The work appears to be driven by a combination of factors, including directives from parent companies, improving sales and the availability of a village sales tax incentive.
Lincoln is the most recent project, but half or more of the village's 14 dealerships have renovations or upgrades in the works.
“Libertyville is still a destination for buying cars. All the dealers see value in keeping their facilities up to speed,” said Glenn Bockwinkel, who heads the Libertyville Mile of Cars consortium of 11 local dealers.
“We wouldn't spend the money if we didn't think business was coming back and the economy is coming back,” said Bockwinkel, general manager at Acura of Libertyville, where sales are up 26 percent over last year.
Auto sales long have been the bedrock of village revenue and account for more than half of Libertyville's sales tax income, which is used for day-to-day expenses and services. That source is considered so important that village officials in 2008 designated business districts and an incentive to cover all the dealers.
“We wanted to make sure our dealerships remained relevant to maintain our vehicle corridor,” said Heather Rowe, the village's economic development coordinator. “We wanted to make sure they could continue to grow within the confines of their sites.”
The incentive rebates 30 percent to 60 percent of any new sales above an average calculated over several years for up to 10 years, with an extension possible. The total can't exceed the amount of the improvement, with the expectation the renovation will increase sales.

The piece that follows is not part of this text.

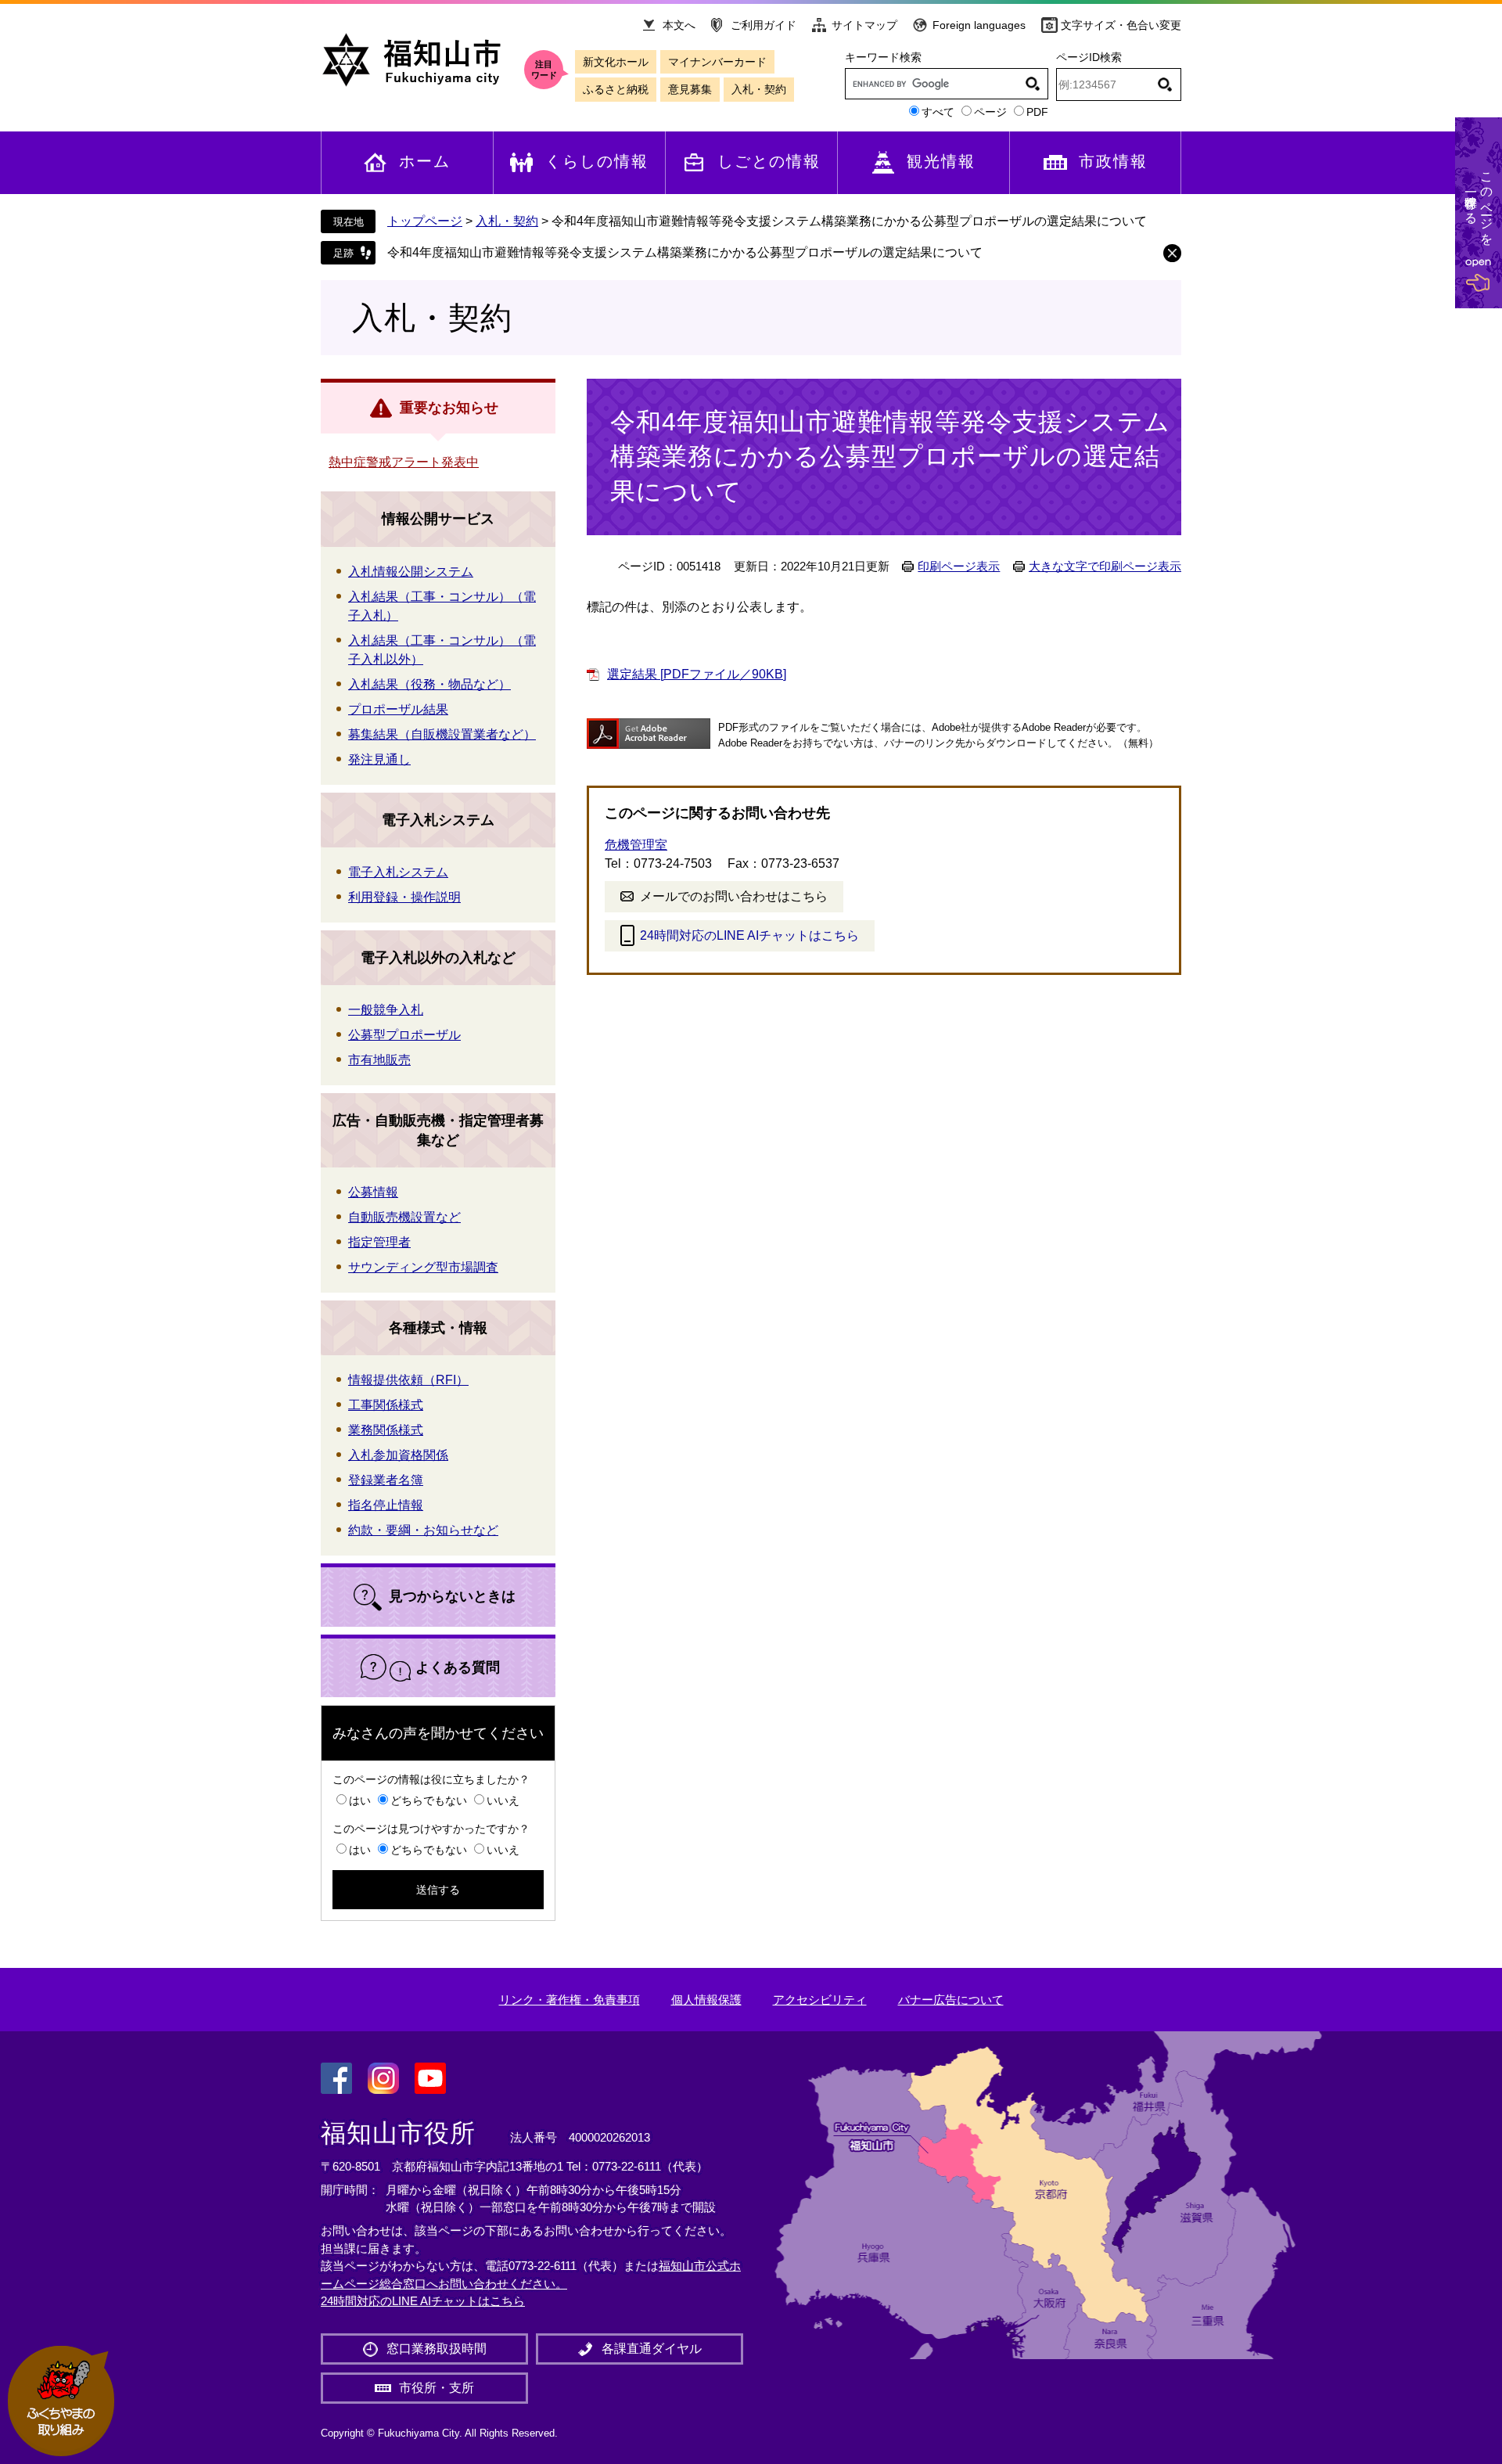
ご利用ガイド (763, 25)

So far, only Libertyville Chevrolet, which finished its improvements four years ago, has been approved for the incentive. Lincoln and others are under review.
“It's part of the equation,” Marks said. “Yes, it helps.”

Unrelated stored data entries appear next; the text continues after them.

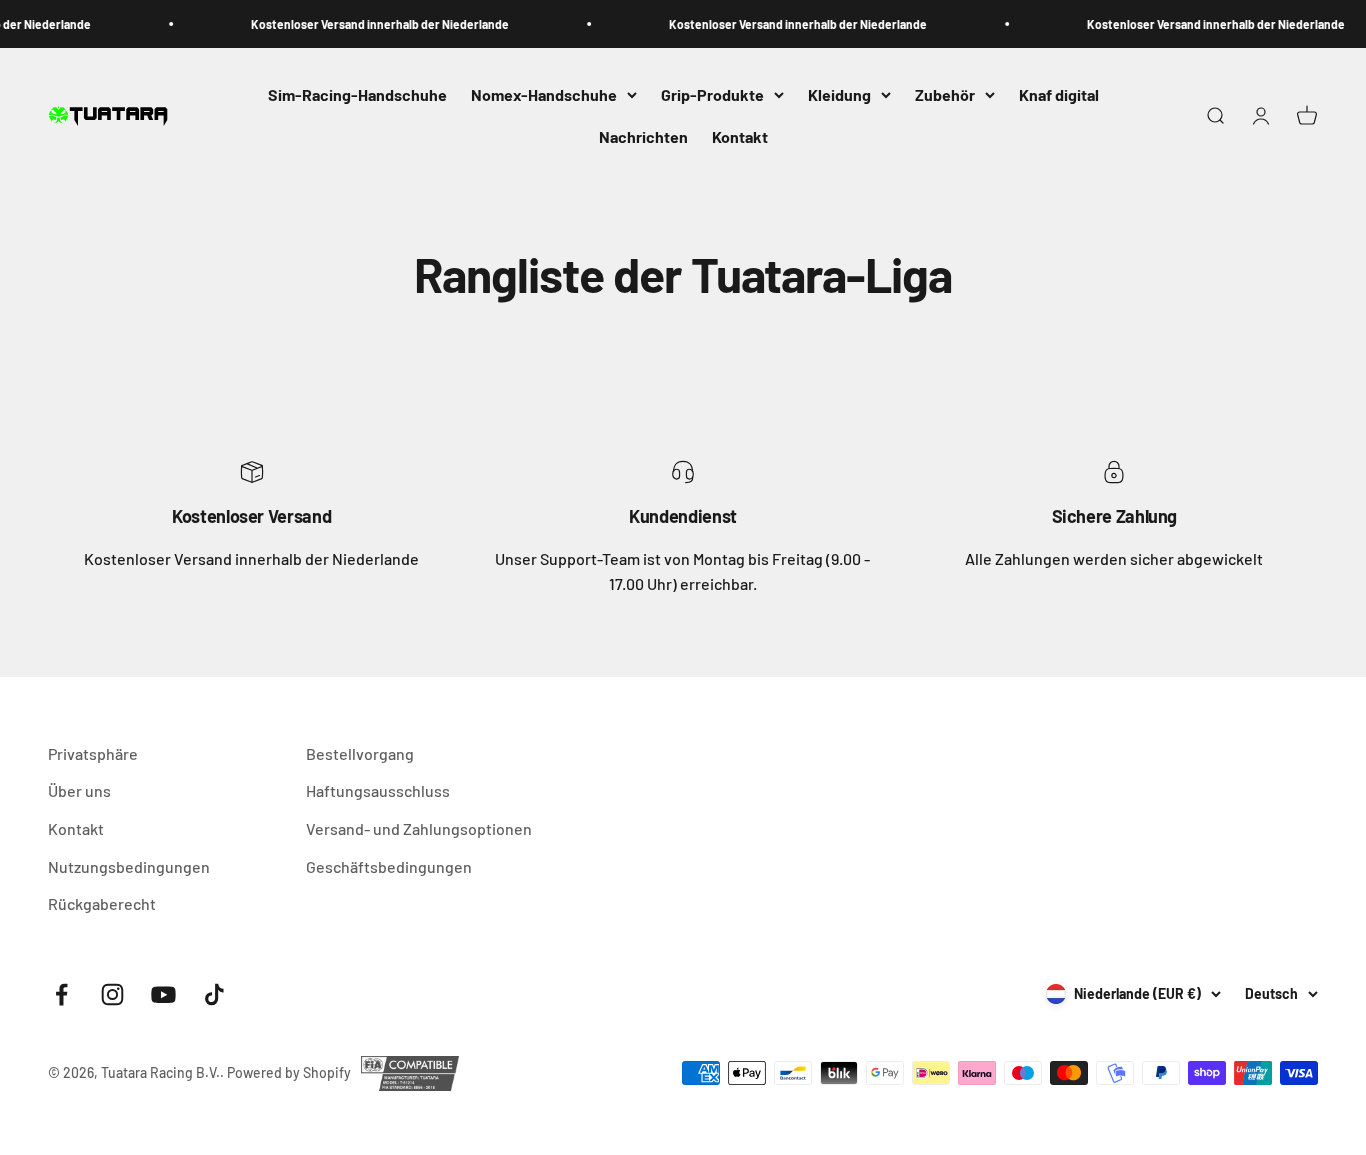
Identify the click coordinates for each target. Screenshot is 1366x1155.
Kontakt (740, 136)
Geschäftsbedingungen (389, 866)
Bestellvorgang (360, 753)
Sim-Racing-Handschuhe (357, 94)
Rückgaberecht (102, 903)
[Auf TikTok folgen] (214, 994)
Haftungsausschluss (378, 790)
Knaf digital (1059, 94)
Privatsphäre (93, 753)
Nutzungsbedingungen (129, 866)
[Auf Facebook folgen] (61, 994)
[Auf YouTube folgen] (163, 994)
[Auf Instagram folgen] (112, 994)
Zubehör (945, 94)
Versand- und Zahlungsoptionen (419, 828)
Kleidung (839, 94)
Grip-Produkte (712, 94)
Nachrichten (643, 136)
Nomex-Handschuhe (544, 94)
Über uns (79, 790)
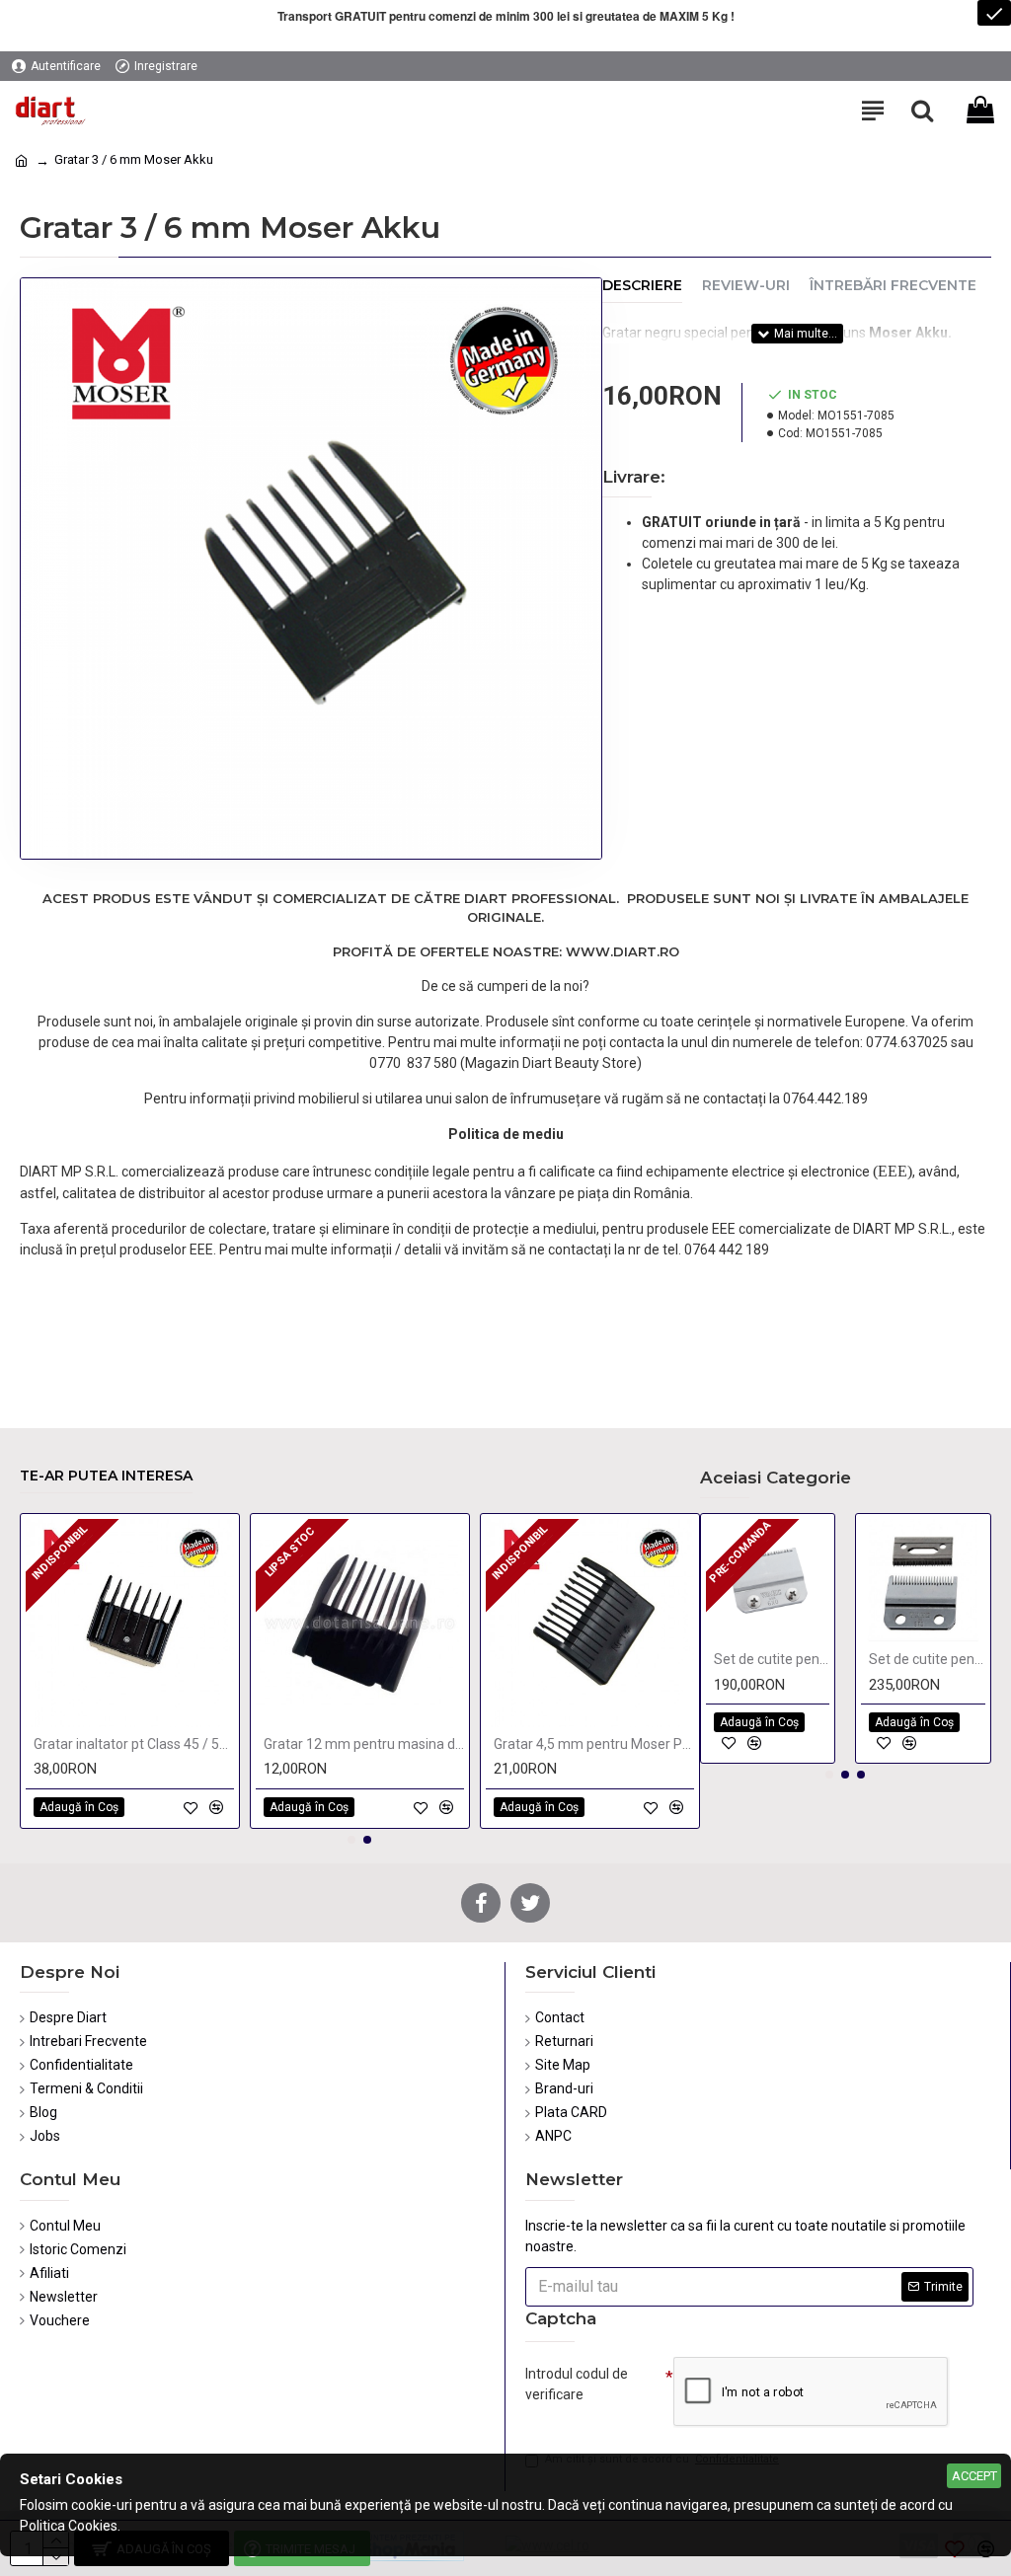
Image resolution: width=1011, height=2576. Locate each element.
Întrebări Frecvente (893, 285)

In the automotive and filling station category for sales tax, Libertyville received about $5.3 million in 2000, about $4.3 million in 2007 and about $3.4 million in 2011.
“That doesn't mean you stop investing,” Rowe said. “We knew the difficulties and knew there were sites available in other communities.”
Next up is Libertyville Toyota & Scion, which is awaiting building permits for a $3.5 million upgrade to include facade and interior improvements, modifications to the service drive and other work. The parent company, AutoNation Inc., of Fort Lauderdale, earlier this year purchased four adjoining acres for future expansion.
“To me, it's significant,” Rowe said of that work. “They're pretty much our largest volume dealer and for them to keep relevant is important.”
Also in the works, Libertyville Kia plans to move across the street from its Liberty Auto Plaza location. Libertyville Buick, GMC has been approved for a new facade and showroom.
One of the more extensive proposed renovations involves Liberty Auto City, which has several brands at its facility on Route 176. While still in process and subject to change, the work could include the demolition of one building, a facade upgrade and new service areas.
“The building is very old and tired,” said owner Joe Massarelli. “We want to put a new facility up for our customers and future customers.”